Hot air or the winds of change - is there the will to limit climate damage?

Wellington is a very windy place - often described as the windiest city in the world because we "enjoy" the highest average wind speed through the year.  Other places get more extreme winds at times, or are windy more of the time but we trump them with an average wind speed of 16 knots (29.6 km/hr or 18.4 miles/hr), and an average of 173 days in the year above 32 knots (59.3 km or 36.8 miles/hr), and 22 days over 40 knots (74.1 km or 46 miles/hr).  We have been having a lot of gales in the last few months.

At least the wind means that the clouds are interesting (albeit sometimes disturbing) - like these rainclouds over Baring Head, dwarfing the ferry coming in to Wellington Harbour,

or these ones creating patterns of light before dumping the rain.

Maybe the wind does create interest, and the illusion that we are polluting the air less than we are (it all gets blown away!) but it can also be very damaging, tiring and frustrating.  Grrr.  So the thought of more extreme weather is not welcome.  But that is what we face.

The 2015 Paris Climate Conference is under way.  The goal is a legally binding and universal agreement on climate, with the aim of keeping global warming below 2°C.  Way back in 1992, at the Rio Earth Summit, the UN Framework on Climate Change was adopted - a framework for action to stabilise atmospheric concentrations of greenhouse gases and to avoid “dangerous anthropogenic interference with the climate system.”   We have not done well.  New Zealand has done particularly badly.  Our overall contribution of greenhouse gases is relatively small because of our small size.  Our politicians hide behind this and they are full of excuses - an attitude exemplified by our Prime Minister John Key that many of us find shameful.

The damage that we humans have already done means that we face increasingly extreme weather.  The way that our politicians are dealing with this (denial, pretending to be doing something, exhorting others to act while failing to do so) gives me even more concern.  Just how bad do things have to get before they walk the walk as well as talk the talk (so often a lot of hot air)?

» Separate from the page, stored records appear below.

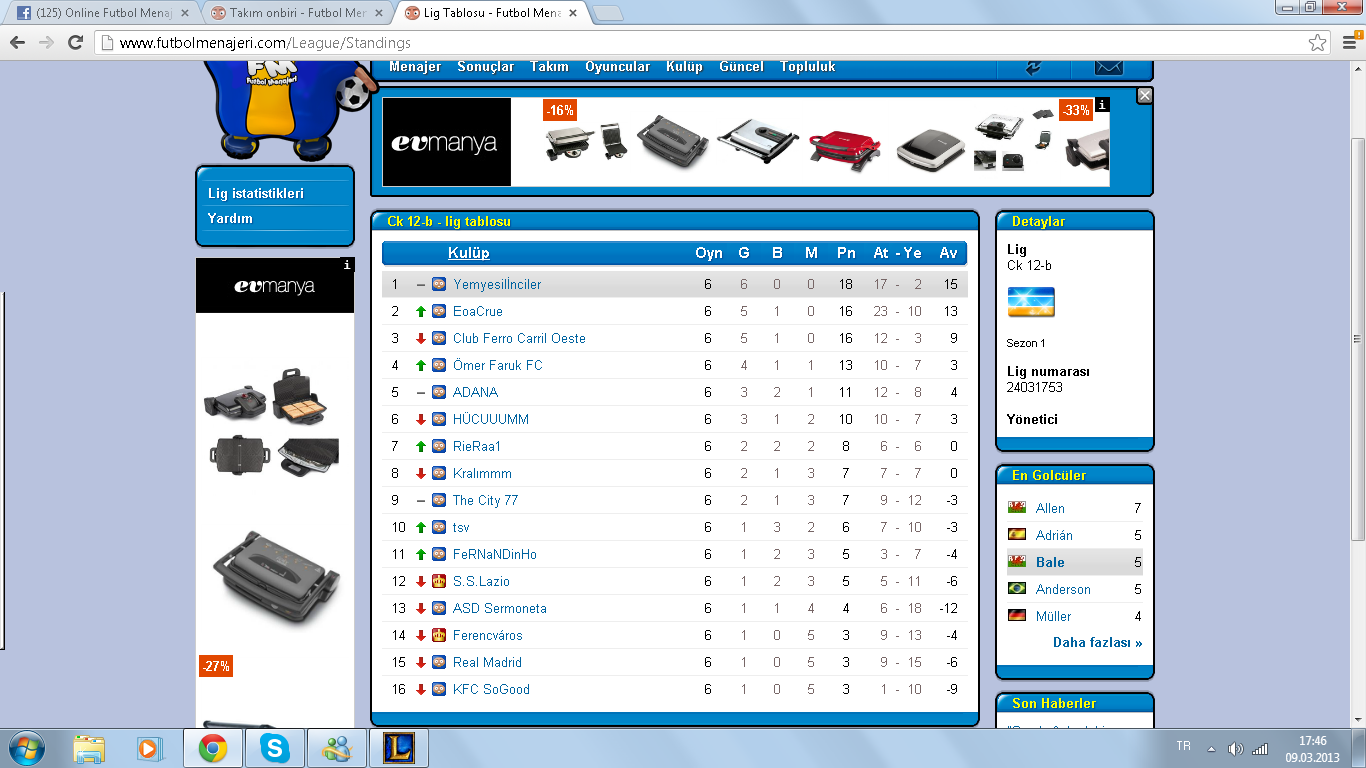Click the browser address bar

point(700,43)
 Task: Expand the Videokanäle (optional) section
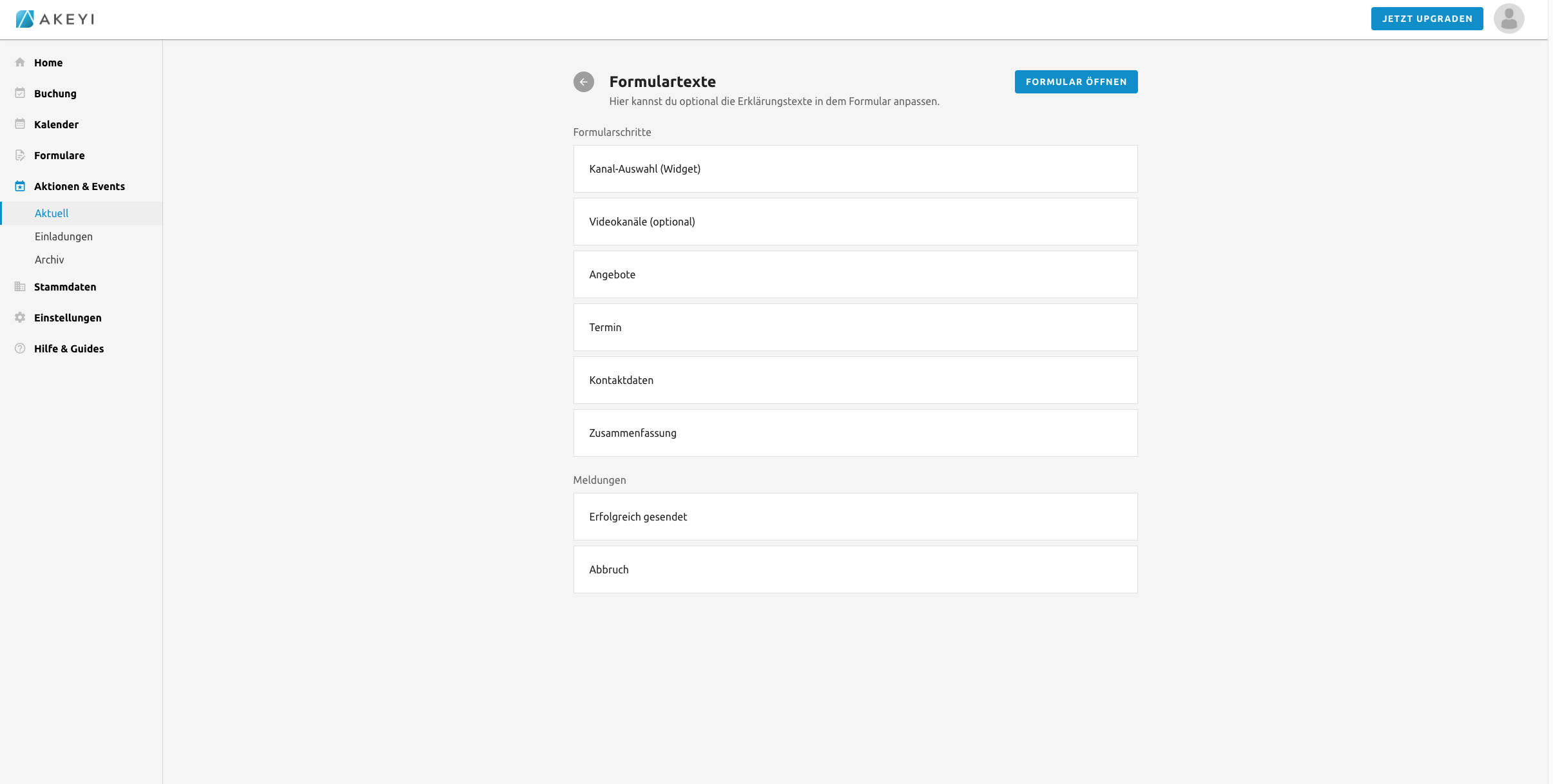tap(855, 222)
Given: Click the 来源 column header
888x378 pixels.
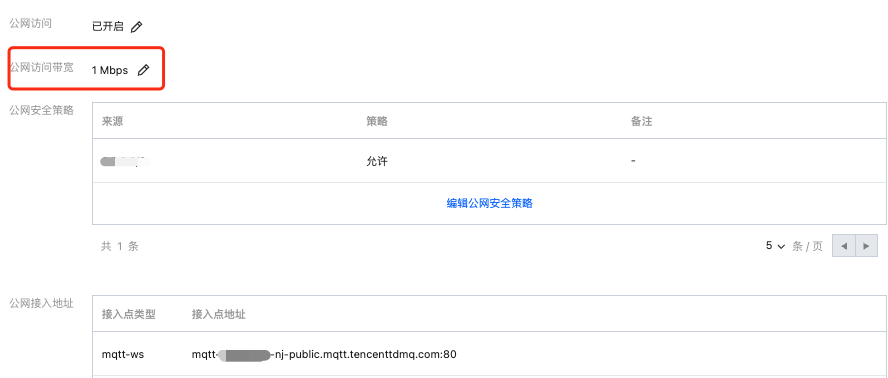Looking at the screenshot, I should [112, 121].
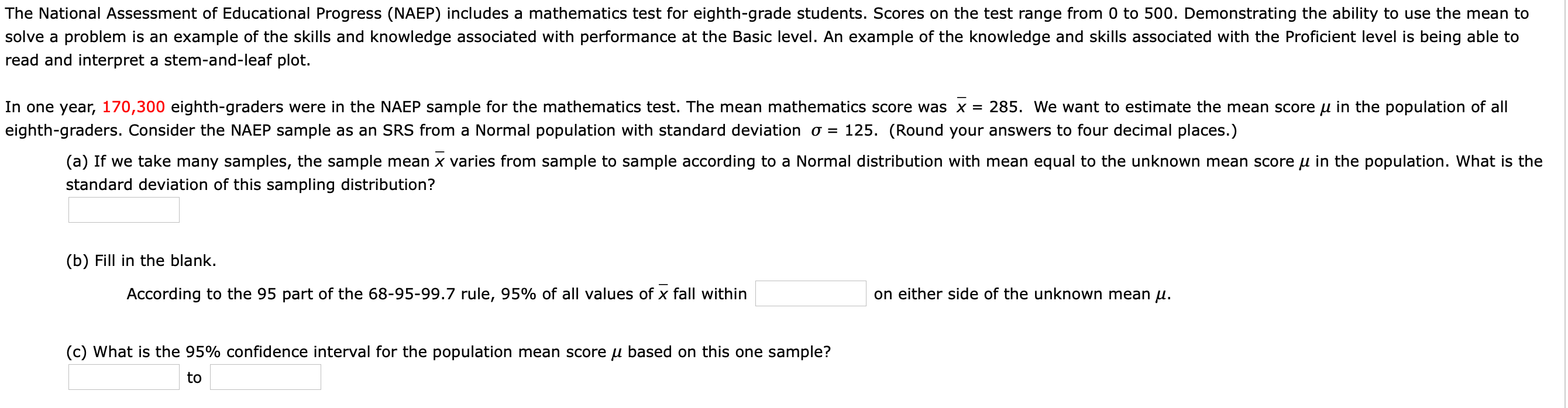Click inside the confidence interval upper bound box
1568x408 pixels.
[x=265, y=377]
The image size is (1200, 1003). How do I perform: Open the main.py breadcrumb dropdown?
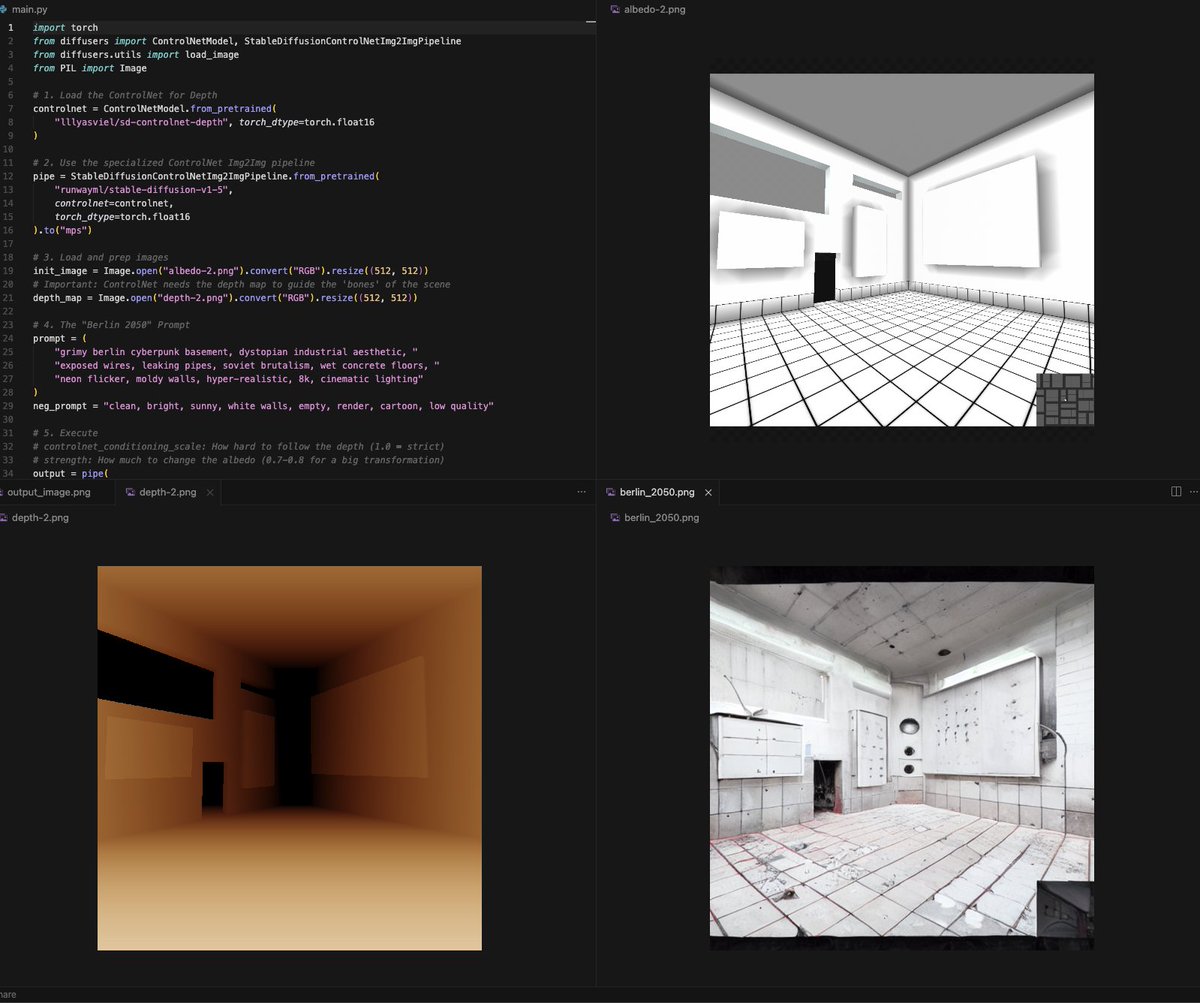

It is not going to be easy.  In trying to work together to care for our planet we humans will need to navigate a lot of differences - it is tough terrain, like the rocky and often stark landscape of Wellington's south coast.  But the water, atmosphere, and living communities of planet earth are changing irreversibly.  Time is running out.  We cannot be complacent. The sun is setting on what we have taken for granted.  The analogy of sunset implies there is a sunrise too.  I think there is hope - we can act.